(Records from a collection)
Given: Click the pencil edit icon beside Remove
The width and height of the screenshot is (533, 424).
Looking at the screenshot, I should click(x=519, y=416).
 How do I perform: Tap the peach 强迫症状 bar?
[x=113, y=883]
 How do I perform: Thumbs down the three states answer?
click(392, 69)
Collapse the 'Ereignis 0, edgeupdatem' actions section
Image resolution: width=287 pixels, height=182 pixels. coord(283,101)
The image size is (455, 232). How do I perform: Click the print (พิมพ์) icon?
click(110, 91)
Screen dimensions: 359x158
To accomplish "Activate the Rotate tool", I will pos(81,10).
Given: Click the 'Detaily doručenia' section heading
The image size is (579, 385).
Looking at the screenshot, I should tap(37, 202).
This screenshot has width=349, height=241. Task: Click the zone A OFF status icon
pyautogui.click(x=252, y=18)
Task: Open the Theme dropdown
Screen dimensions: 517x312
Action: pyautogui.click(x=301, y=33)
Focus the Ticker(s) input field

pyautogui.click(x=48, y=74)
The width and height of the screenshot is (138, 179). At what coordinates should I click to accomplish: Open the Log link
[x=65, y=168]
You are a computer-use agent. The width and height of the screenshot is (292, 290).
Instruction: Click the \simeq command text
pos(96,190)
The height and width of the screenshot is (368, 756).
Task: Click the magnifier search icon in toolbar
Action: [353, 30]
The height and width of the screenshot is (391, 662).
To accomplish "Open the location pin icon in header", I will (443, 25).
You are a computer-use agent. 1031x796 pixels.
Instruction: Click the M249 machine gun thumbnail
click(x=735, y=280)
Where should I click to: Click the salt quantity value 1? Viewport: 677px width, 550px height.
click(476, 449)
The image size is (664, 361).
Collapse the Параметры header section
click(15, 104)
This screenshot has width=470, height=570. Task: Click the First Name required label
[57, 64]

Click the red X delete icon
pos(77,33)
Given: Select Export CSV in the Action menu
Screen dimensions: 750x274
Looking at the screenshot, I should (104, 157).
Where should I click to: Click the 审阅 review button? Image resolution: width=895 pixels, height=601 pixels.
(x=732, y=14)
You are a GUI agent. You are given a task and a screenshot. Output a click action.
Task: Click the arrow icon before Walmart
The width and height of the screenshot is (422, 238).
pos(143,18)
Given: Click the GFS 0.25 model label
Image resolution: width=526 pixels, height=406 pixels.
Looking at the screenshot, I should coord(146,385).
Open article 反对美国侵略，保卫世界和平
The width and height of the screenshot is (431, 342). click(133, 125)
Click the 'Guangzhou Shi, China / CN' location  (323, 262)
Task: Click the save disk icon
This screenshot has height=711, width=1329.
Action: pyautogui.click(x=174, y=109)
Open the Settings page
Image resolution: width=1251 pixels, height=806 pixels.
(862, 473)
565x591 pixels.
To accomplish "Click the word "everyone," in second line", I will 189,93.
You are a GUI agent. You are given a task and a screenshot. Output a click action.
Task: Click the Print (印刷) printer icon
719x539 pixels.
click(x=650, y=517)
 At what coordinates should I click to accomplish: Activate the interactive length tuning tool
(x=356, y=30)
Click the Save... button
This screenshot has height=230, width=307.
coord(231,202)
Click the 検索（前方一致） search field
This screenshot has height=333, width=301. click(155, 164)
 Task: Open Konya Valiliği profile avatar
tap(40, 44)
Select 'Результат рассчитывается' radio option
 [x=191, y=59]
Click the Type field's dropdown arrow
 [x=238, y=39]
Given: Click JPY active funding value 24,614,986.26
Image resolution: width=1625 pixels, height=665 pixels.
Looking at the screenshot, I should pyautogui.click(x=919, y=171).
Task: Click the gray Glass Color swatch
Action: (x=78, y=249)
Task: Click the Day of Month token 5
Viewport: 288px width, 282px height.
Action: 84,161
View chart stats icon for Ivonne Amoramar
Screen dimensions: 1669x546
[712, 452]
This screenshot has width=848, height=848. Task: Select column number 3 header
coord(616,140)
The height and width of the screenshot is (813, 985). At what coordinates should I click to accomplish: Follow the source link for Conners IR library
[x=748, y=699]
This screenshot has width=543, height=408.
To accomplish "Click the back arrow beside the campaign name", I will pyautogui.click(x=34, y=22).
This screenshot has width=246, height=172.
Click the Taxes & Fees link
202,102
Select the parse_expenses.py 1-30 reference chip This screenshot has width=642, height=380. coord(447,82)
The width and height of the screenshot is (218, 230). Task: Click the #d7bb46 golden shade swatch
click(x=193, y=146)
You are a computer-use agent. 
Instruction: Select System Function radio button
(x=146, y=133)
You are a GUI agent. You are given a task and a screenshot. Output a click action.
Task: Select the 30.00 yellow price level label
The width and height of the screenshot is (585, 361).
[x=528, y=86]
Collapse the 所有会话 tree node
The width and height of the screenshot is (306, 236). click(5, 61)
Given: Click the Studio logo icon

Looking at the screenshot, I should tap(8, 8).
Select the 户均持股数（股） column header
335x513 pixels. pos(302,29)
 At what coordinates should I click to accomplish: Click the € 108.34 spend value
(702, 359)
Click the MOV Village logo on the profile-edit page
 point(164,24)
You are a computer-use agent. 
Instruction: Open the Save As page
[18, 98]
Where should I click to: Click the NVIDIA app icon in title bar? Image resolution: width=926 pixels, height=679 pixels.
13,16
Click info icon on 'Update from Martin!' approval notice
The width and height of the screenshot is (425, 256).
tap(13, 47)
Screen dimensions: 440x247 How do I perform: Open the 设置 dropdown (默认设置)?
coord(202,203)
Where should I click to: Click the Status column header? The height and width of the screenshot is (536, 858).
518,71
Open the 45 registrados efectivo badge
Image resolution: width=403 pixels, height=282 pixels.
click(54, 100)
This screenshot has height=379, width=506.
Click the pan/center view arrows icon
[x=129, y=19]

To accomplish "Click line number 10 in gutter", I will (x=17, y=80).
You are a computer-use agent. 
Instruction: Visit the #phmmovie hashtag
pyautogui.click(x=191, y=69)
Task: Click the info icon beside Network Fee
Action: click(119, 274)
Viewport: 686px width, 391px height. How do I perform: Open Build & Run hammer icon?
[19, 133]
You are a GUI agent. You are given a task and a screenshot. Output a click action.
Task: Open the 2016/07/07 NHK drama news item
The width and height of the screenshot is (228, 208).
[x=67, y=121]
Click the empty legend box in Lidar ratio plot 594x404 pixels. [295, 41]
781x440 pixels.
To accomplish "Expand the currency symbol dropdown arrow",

_Work required_:
Which lines above include the word "will"? Return each one.

_Exercise solution_:
To accomplish "Activate the Rotate tool", I will pos(81,10).
To accomplish "Open the location pin icon in header", I will (443, 25).
To accomplish "Click the word "everyone," in second line", I will 189,93.
To accomplish "Click the back arrow beside the campaign name", I will pyautogui.click(x=34, y=22).
To accomplish "Click line number 10 in gutter", I will (x=17, y=80).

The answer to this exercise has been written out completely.